++++ EXTRACTED RECORDS ++++

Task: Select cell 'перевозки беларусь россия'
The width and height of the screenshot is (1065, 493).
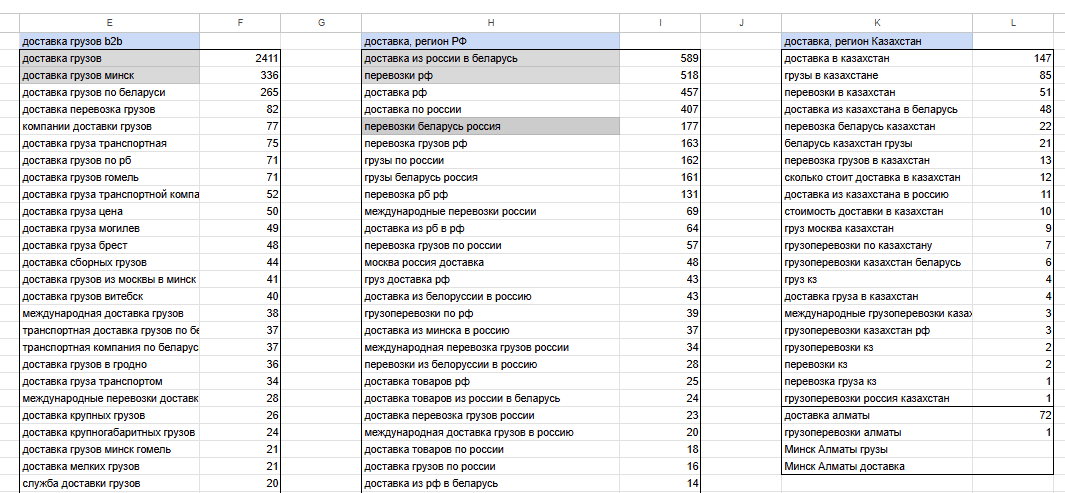Action: click(491, 126)
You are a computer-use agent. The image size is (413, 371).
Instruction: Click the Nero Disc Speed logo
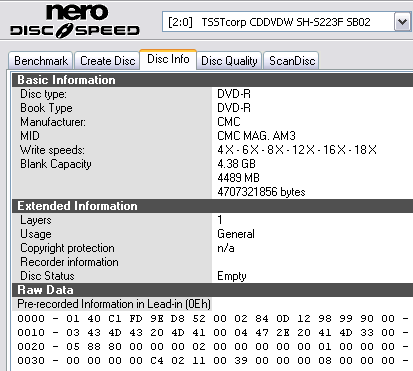(75, 20)
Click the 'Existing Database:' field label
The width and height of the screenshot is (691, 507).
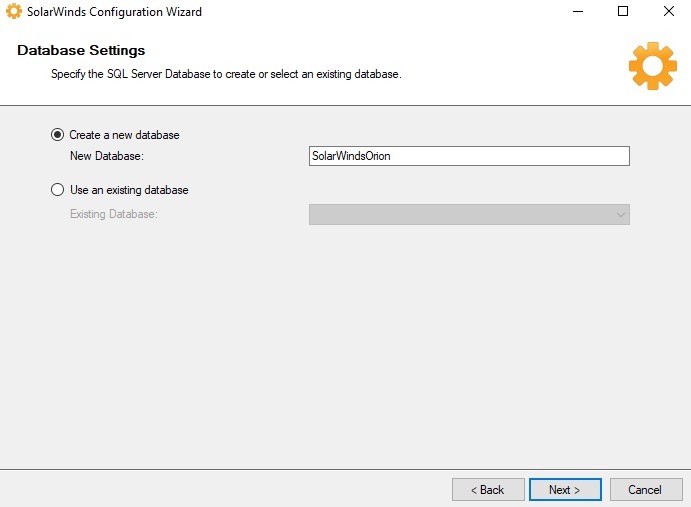pyautogui.click(x=114, y=214)
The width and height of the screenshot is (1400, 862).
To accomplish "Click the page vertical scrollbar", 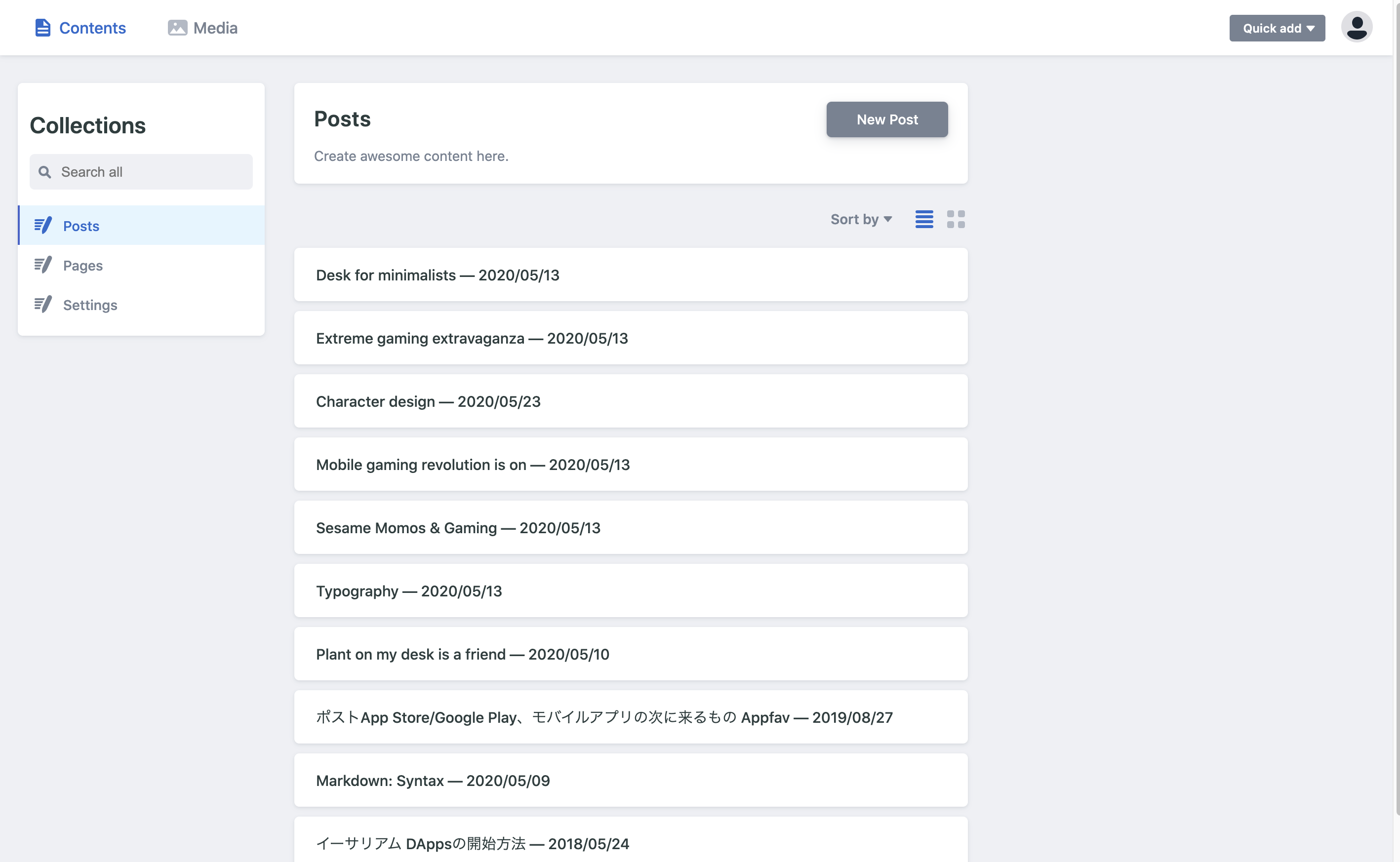I will [1396, 399].
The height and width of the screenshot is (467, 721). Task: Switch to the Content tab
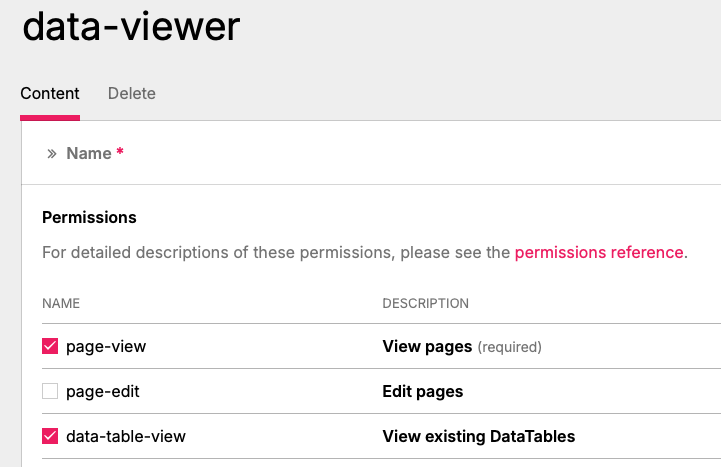coord(50,93)
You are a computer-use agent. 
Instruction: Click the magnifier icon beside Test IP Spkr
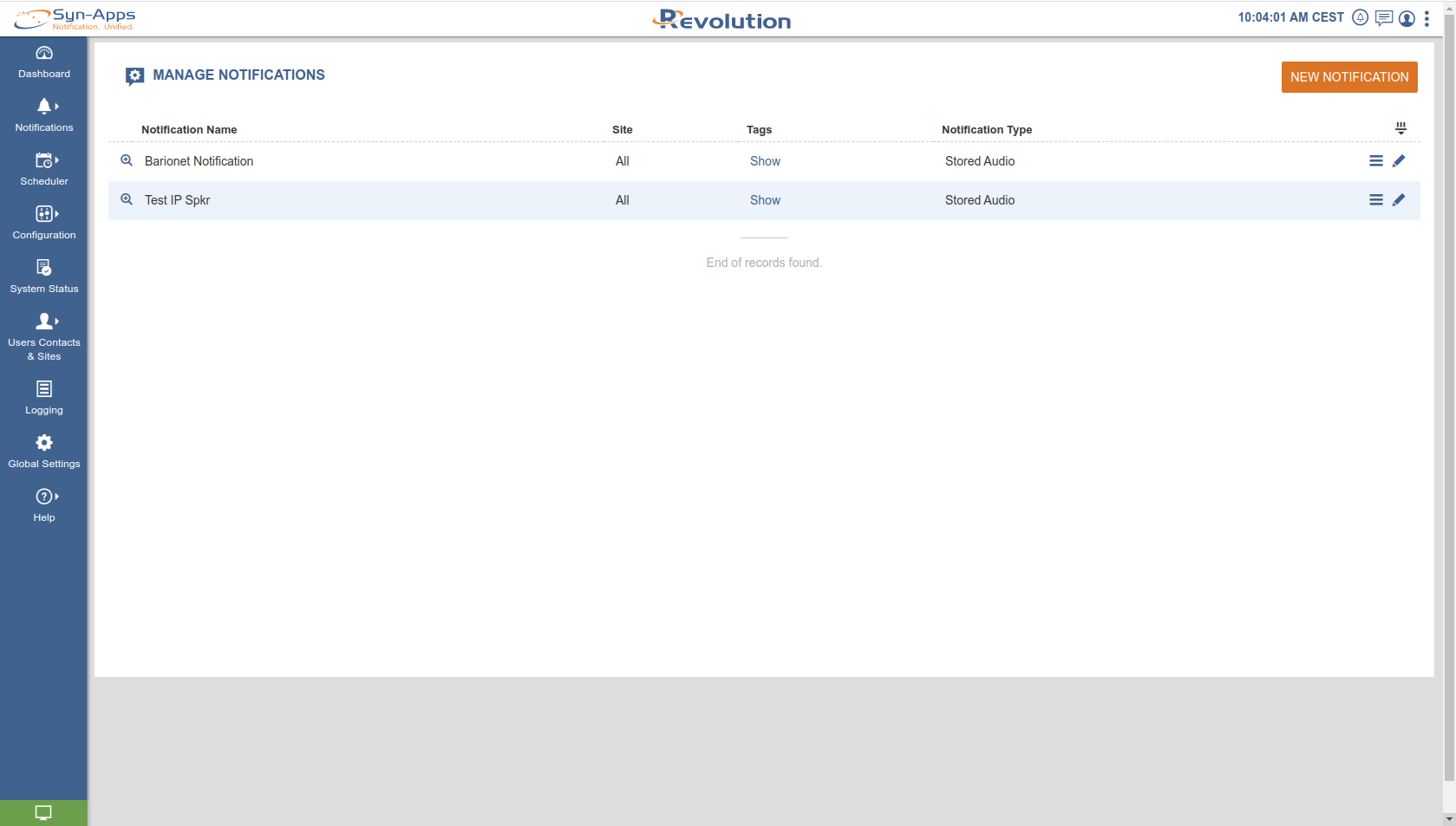[x=127, y=199]
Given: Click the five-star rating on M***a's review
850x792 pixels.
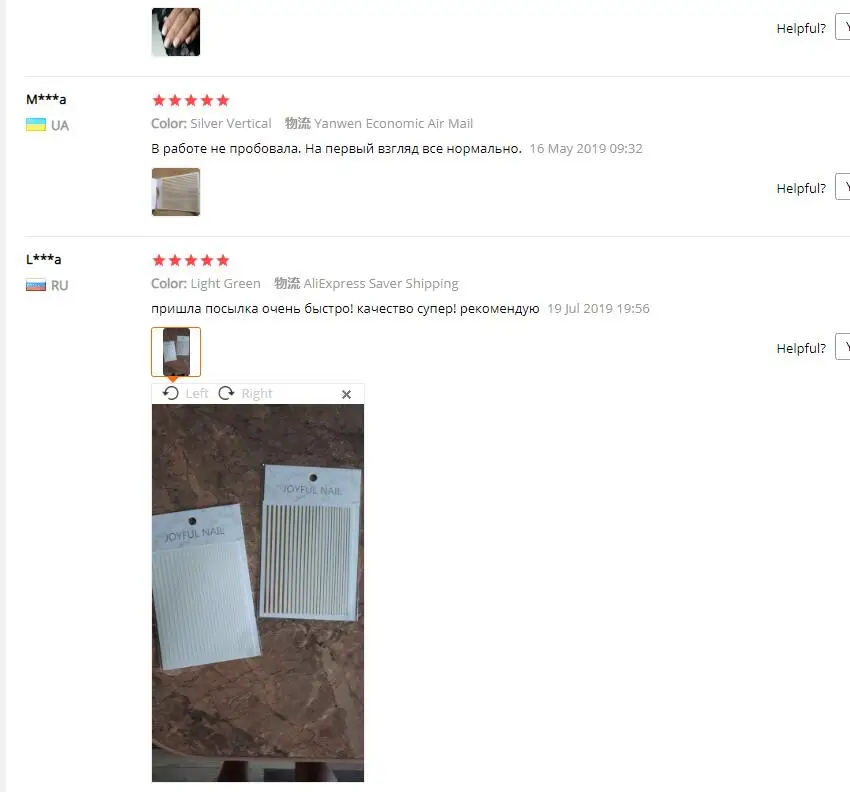Looking at the screenshot, I should [191, 100].
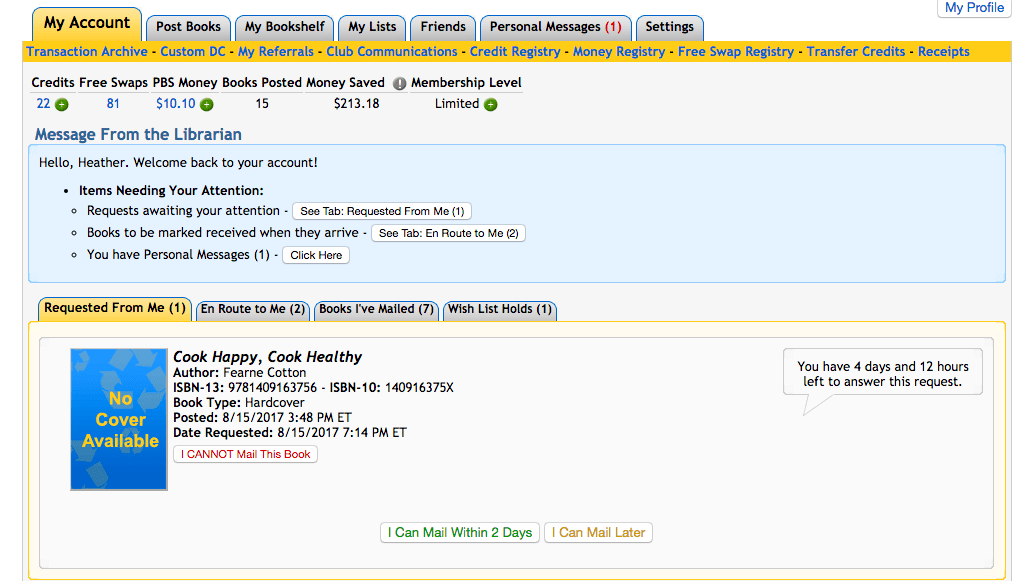Click green plus icon beside PBS Money
Image resolution: width=1025 pixels, height=581 pixels.
[x=207, y=105]
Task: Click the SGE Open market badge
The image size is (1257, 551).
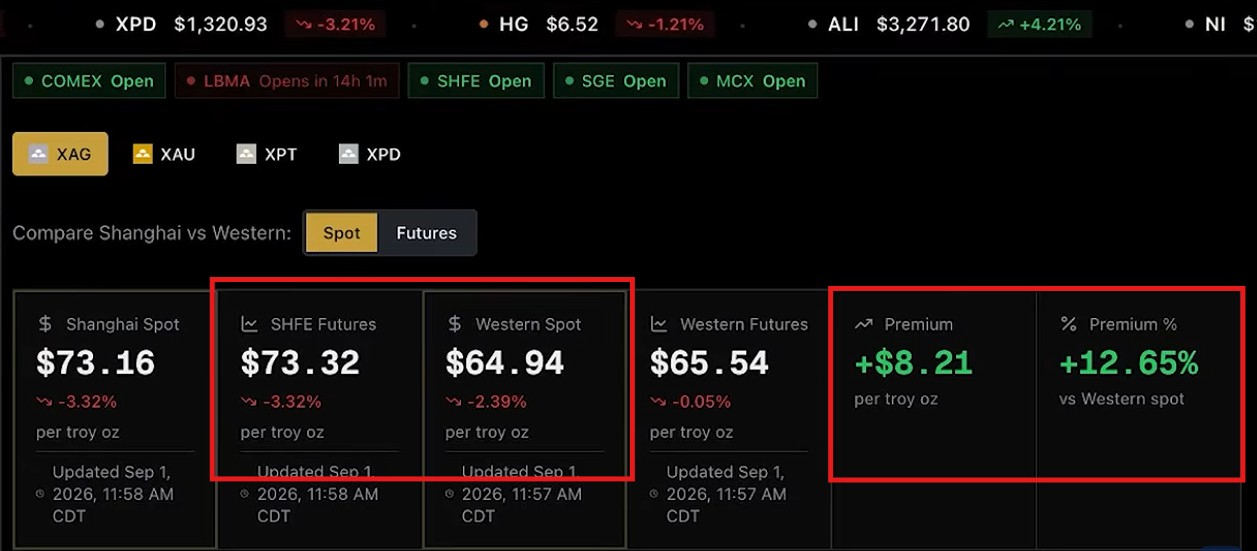Action: point(616,81)
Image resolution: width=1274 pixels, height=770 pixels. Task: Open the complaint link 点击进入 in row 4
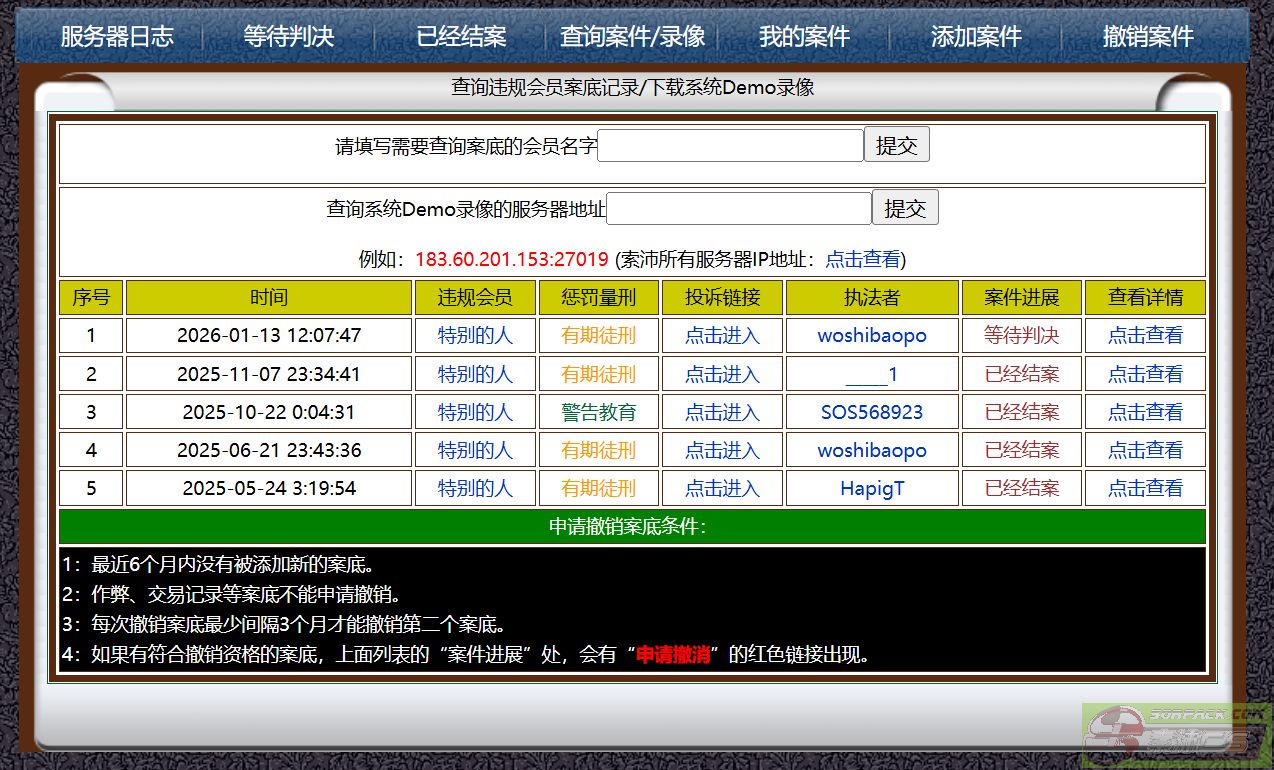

++++

Copy all lines of the preceding data that hold the word "Open".

Task: Click the SGE Open market badge
Image resolution: width=1274 pixels, height=770 pixels. Task: Open the complaint link 点击进入 in row 4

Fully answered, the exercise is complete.